I am in a relationship with a beautiful woman whom I love dearly. We are getting married in four months, but lately we have been fighting so bad. I mean we fight about everything, even if it doesnt concern us directly, we find a way to turn it around and argue about it. 

I decided to be upfront about things and tell her things that i didnt like. I mean, lets be honest, we love our women but there are those things about them that we would be happier without. I dont want her to change, I want her to accommodate me more.

We recently bought a house in another city, that has proved a bad decision for our relationship. She now works for another big company, she has since changed. Shes changed her simplicity, the very thing that drew me to her initially. How do i address this without coming across as a dictator (that's ive been told). She is steadily losing her inner beauty for the glitz of the city. Its not that bad, but it affects me. Everytime I talk about it, we fight and I end up being called autocratic and pushing for things to happen my way. All I seek is for her to be my friend again. For her to be the woman she is, for her to be confident in her own skin, for her to be more accommodative and for her to take time out and relate to the things I talk about. 

This has since spread itself to our sex life. I feel we have less than enough sex. Now she feels sex is all I think about. She keeps referring back to it. She has been asking me about porn movies and Initially I wasnt keen, but I decided to open up. i downloaded two clips on my mobile, she threw her toys when she saw it. She linked it to my address about less sex. Now, she doesnt feel comfortable to have sex, she doesnt feel sufficient. Damn!!!!!!!!!!!!

I myself feel like a nag now. I have decided to withdraw myself as I cant bear the pain and name-calling. But will this benefit us? Nope. So what do I do????

Fellas, dont tell me to get out, I cant. I love her too much. I know she loves me. dshe's a good woman, just these side issues.


----------



## omar77 (May 10, 2010)

how long is this issue is between you 2. i think both of you should be flexible and make it clear with her why she isn't interested and is it a mood from her side trying to let you concentrate on more important issues ask her if she is upset sit with her and talk about her work try to understand her issues and listen to them for a while or is it a clue indirectly to let you know how she feels that she cares about you and doesn't want to hurt you but maybe she is preparing you to accept a breakup so be prepared for anything


----------



## turnera (Jan 22, 2010)

Go to marriagebuilders.com and print out two copies of the Love Busters questionnaire. Both of you sit down and fill it out. It lets you tell her what she does that you don't like, and it lets her tell you what YOU do that SHE doesn't like. 
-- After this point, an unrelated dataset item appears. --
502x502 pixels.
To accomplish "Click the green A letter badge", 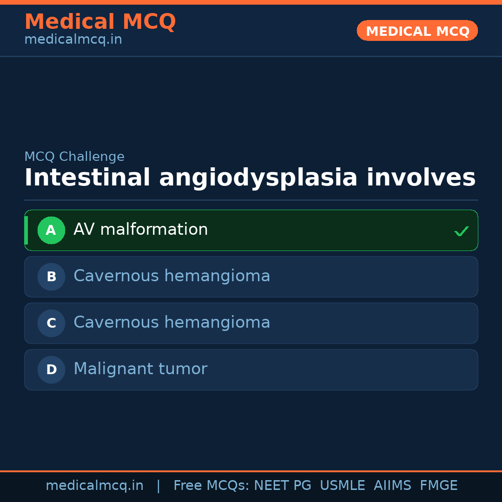I will [51, 230].
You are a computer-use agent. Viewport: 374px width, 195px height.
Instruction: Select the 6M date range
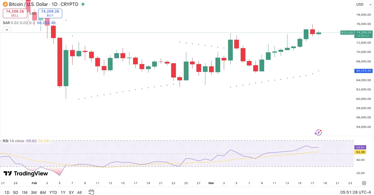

It is invaluable information, and it shows that you want to be who SHE wants, and it gives you a way to talk about your issues.


----------



## Susan2010 (Apr 19, 2010)

_How do i address this without coming across as a dictator (that's ive been told).

and I end up being called autocratic and pushing for things to happen my way. _

If she said these things, then they are true. It is not her imagination.

_
I dont want her to change, I want her to accommodate me more.

All I seek is for her to be my friend again. For her to be the woman she is, for her to be confident in her own skin, for her to be more accommodative and for her to take time out and relate to the things I talk about. _

See what I mean? I don't know what any of this means because you're being too general. Specifics would help a lot, but whatever these things are that you request of her, you are being a dictator. You are being autocratic. You are asking her to change. But you deny all these things, which means you don't listen to her and don't listen to yourself either, but you want her to listen to you.

Like I said, you weren't specific about any of those things, so I have no idea what it is you are asking her to do. However, I notice you are very specific about the sex complaints, so again, I am inclined to agree with her. As far as she is concerned, you are controlling and demanding. And that is all I can see.

You won't get sex like this. She will never warm back up to you. You are pushing her farther and farther away. Right now, she is caught up in the *wedding* thing and cannot imagine stopping those motioning wheels. That is typical of a woman soon to be married. If it were not happening, she might well reconsider being with you. I don't doubt she loves you, but she's in denial and paying no attention to anything but walking down the aisle. So the problems between you get pushed aside only to rear their ugly heads after the I dos.

Perhaps you fell in love with a country girl who is becoming a city girl. She is growing and adapting to her new surroundings. I don't know if that is a good thing or bad, but you are trying to stifle her growth because she's different somehow. How she is different I have no idea because you complained about it but didn't tell us what it is.

At any rate, you both need couples' counseling before getting married. Otherwise, the marriage is headed for disaster.


----------